Heinz Frischengruber, Betriebsleiter und Kellermeister von der Domäne Wachau, leitet seit einem Jahr die Qualitätsoffensive Wachau.

Fotocredit: Monika Löff

Vor einem Jahr hast du die Qualitätsoffensive von Anton Bodenstein übernommen und unter das Thema „Boden und Ökologisierung“ gestellt. Was verstehst du darunter?

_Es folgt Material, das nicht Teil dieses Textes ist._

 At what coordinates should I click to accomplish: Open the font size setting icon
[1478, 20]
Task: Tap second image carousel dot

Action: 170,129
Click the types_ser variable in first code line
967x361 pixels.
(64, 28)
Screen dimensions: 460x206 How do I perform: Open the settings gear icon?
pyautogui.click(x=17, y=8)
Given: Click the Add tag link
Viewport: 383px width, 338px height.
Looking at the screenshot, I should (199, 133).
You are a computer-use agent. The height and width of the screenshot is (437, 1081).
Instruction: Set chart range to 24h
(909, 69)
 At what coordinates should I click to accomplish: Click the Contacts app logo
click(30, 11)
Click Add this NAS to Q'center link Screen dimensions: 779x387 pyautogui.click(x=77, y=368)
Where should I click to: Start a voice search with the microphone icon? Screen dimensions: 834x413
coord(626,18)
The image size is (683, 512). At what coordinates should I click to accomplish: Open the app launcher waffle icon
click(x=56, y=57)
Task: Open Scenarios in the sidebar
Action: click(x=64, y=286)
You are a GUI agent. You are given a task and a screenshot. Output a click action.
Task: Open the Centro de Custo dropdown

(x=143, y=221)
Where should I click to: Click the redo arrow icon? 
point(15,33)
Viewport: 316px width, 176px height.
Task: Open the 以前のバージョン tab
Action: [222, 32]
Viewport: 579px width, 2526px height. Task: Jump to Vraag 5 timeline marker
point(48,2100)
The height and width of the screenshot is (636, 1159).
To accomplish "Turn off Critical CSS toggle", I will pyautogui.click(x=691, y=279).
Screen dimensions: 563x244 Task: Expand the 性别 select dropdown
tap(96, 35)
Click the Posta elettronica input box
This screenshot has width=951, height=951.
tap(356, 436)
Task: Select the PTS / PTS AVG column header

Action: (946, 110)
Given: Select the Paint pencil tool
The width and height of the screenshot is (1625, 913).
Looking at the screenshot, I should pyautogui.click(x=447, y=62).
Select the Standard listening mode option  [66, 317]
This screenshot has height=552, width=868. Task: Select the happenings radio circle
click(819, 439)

Das Potential der Weingärten ist das Um und Auf, das müssen wir nachhaltig nutzen. Durch die Vortragsreihe mit Dr. Wilfried Hartl von der Bioforschung Austria schaffen wir es besser in den Boden reinzusehen. Wir möchten nicht nur reagieren, wenn der Rebstock ein Problem anzeigt, sondern schon im Vorhein so gegensteuern, dass es nicht so weit kommt.

 

Wie wird dabei vorgegangen?

Anhand von Vorträgen und Weingartenbegehungen, bei denen mehrere Schaugruben ausgehoben werden, informieren wir unsere Winzer, wie sie ihre Böden besser verstehen lernen können und welche Möglichkeiten sie haben besser auf sie einzugehen.
Die Wachau hat sehr unterschiedliche Böden auf engstem Raum, da kommt uns die Kleinstrukturiertheit der Betriebe entgegen. Wir haben sozusagen eine große Menge Hirn auf einer kleinen Fläche, genau das brauchen wir um in der Wachau Spitzenqualitäten zu erzeugen.
Außerdem sind die Wachauer Winzer sehr erdverbunden, sie lieben den Boden. Sonst würden nicht noch so viele arbeitsintensive Lagen bewirtschaftet werden.

 

Hat das Projekt bereits zu neuen Erkenntnissen oder Überraschungen geführt?

Es war erstaunlich zu sehen, wie gut durchwurzelt die Böden sind. In trockenen Jahren haben wir erst viel später Wasserstress, da die Reben daran gewöhnt sind, Wasser aus tieferen Ebenen zu holen.
In diesem Zusammenhang waren die Möglichkeiten zur Steuerung des Wasserhaushalts durch die richtige Begrünung sehr aufschlussreich. Wenn man den Weingarten gut beobachtet, kann man mit jeder Wettersituation gut umgehen.

 

Welche Rolle spielt dabei die Bewässerung in der Wachau?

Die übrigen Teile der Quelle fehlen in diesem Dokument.